Let's assume the "beings with histories slightly ahead of our own" are the Observer's race. But just because they knew how to doesn't necessarily mean that they *used* that knowledge. In fact, it seems that they only seem to act in order to prevent new holes from being made (see: Jones), and even then they use others to perform the action.
So, it could be that Walter, in all of his experiments, was getting close to finding out how to harness the ability, and the Observer stepped in and told Bell about the dangers as a warning/deterrent to stop Walter from developing the technology. This scares the crap out of Bell, so he writes the manifesto and diverts Walter's attention away from traveling between worlds. He focuses it on exploring human ability instead. In doing so, he avoids the inter-world travel and begins to look into ways to prepare for the war, "nurture the children" and equip them so "they will protect us." He comes up with Cortexifan (1981) and administers it to kids (1983). But what he doesn't count on is Peter dying in 1985, leading Walter to go back to his work and come up with the tech on his own and then using it.
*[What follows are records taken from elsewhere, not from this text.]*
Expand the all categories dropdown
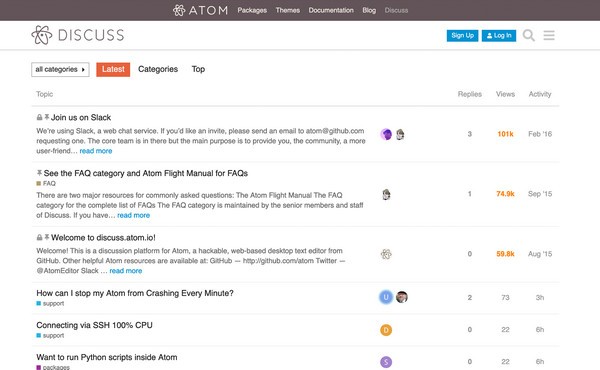(60, 69)
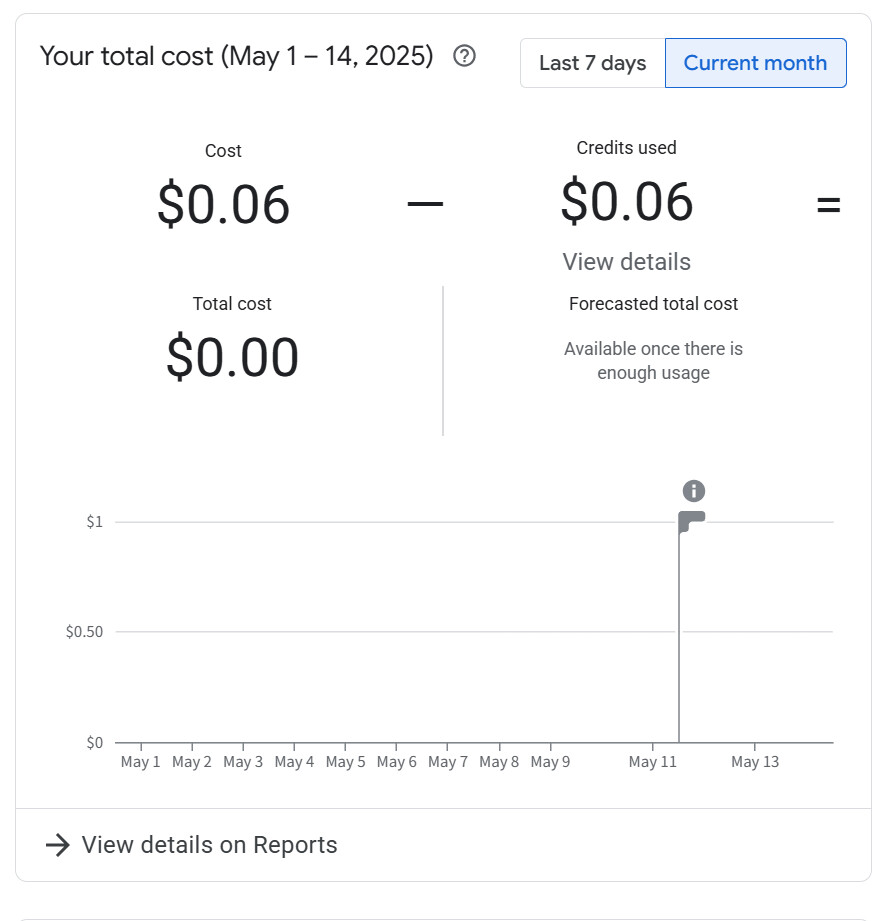Open View details on Reports

click(209, 845)
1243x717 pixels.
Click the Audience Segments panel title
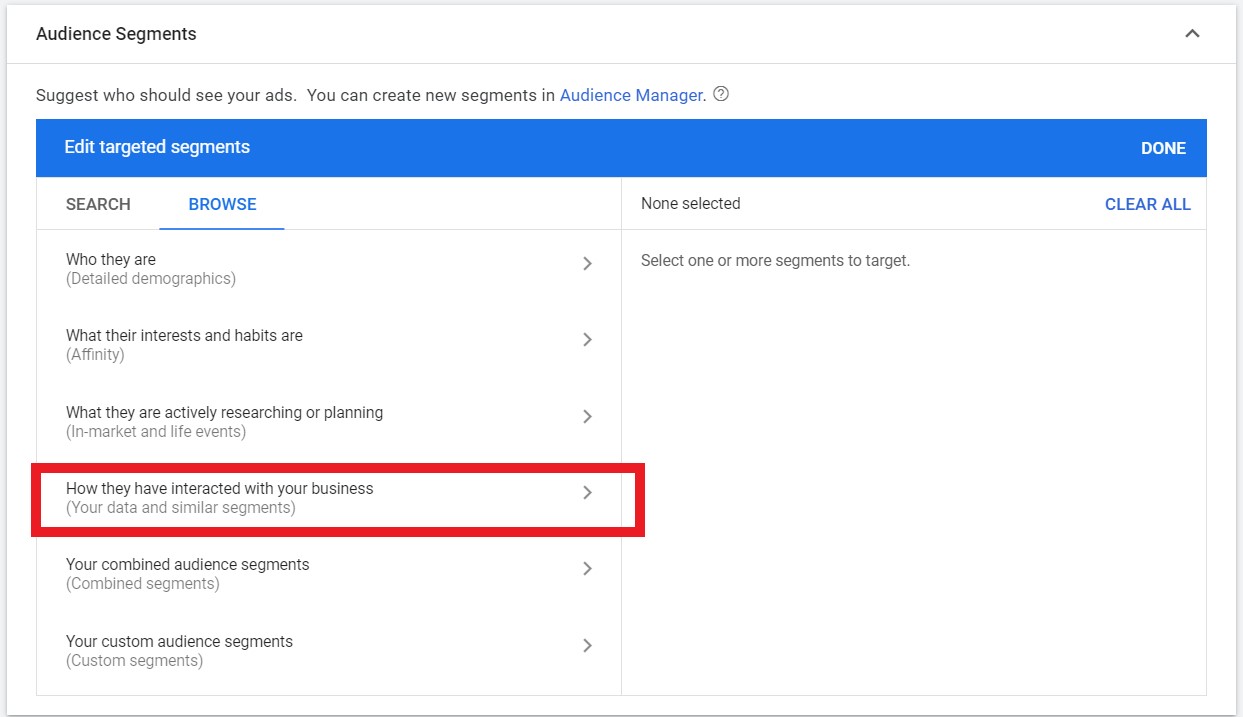click(x=116, y=33)
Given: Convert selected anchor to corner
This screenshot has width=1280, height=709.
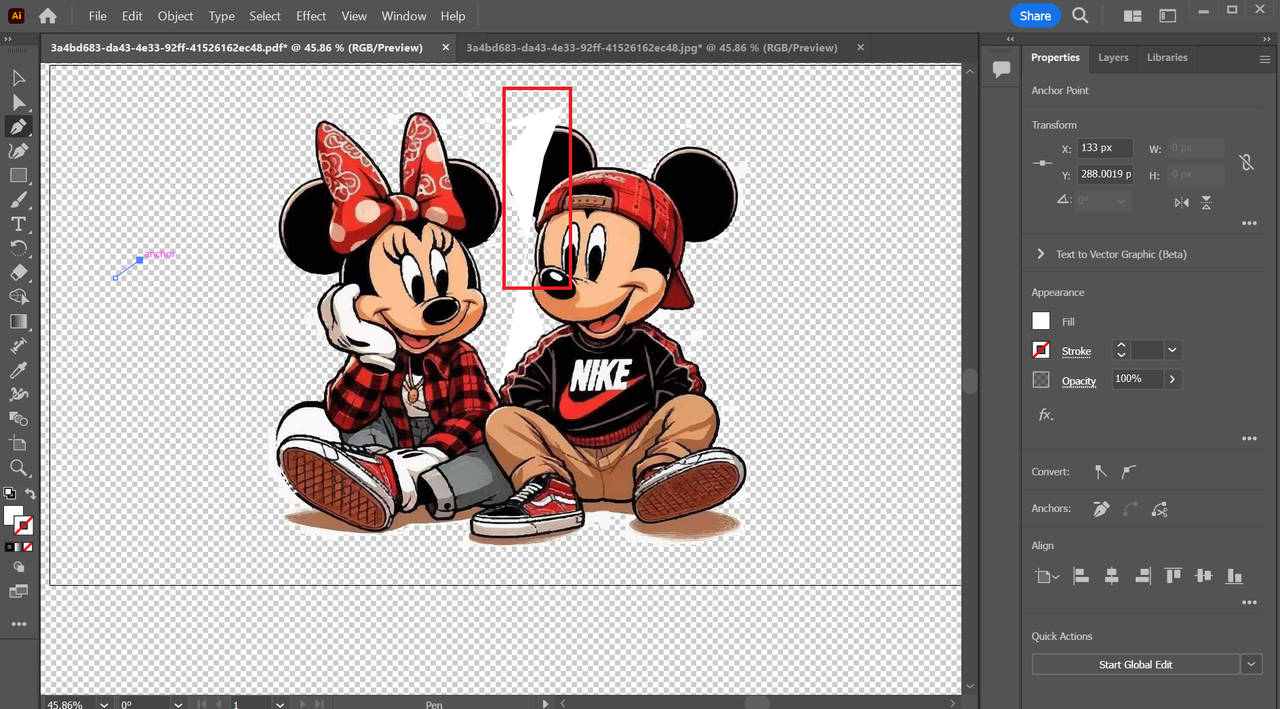Looking at the screenshot, I should pyautogui.click(x=1101, y=472).
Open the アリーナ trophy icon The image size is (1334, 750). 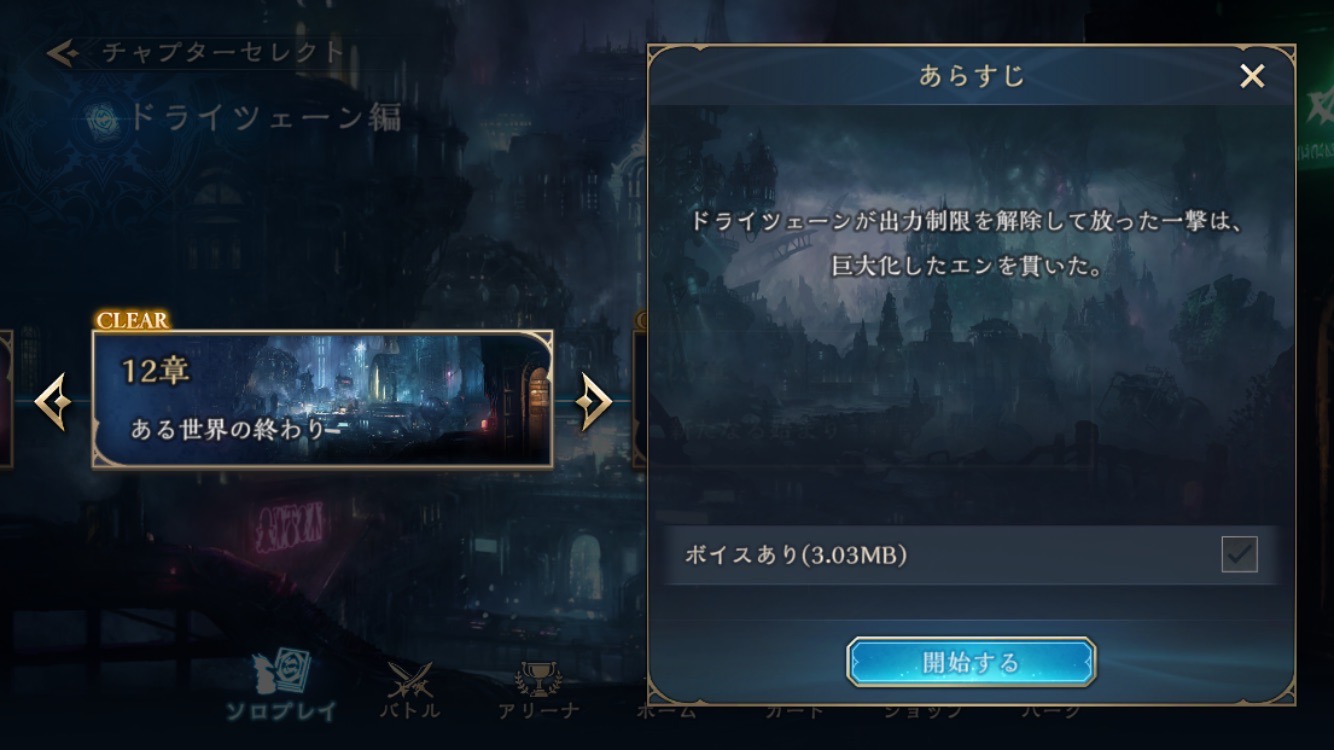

I dunno but it could actually work.
Also I'm trying really hard to overlook the chess metaphors here, but a lot of things stand out here. First, with the alt!world, we know that there are at least 2 of each person (black vs white pieces). We have 2 Bishops. The person with the most agency (ability to travel between worlds, super hearing, the lights thing) is a woman (the queen). The person who sets most of the plot in motion rarely sees any actual play and in fact spends most of his time being protected by other players (the king). We have a lot of pawns on both sides who can be converted to having powers on the level as the queen (shapeshifters/Cortexifan subjects). And of course, the fact that chess in and of itself is a game of war. Just something to point out.
#27
Posted Sep 30, 2009 @ 2:08 AM
#28
Posted Oct 9, 2009 @ 10:30 AM
What if the shapeshifters were built by the AlternaWalter who's been carrying a lot of hate for us since his son got snatched?But why are AlternaFringe Peeps so hellbent on crossing over and wrecking havoc? Do we know?
#29
Posted Oct 9, 2009 @ 11:13 AM
#30
Posted Oct 9, 2009 @ 11:21 AM
What if the shapeshifters were built by the AlternaWalter who's been carrying a lot of hate for us since his son got snatched?
This wouldn't surprise me. But, does this imply that the invasion is sort of a rogue operation run by one, or a couple of people, or is it a huge coordinated operation run by a government on the other side?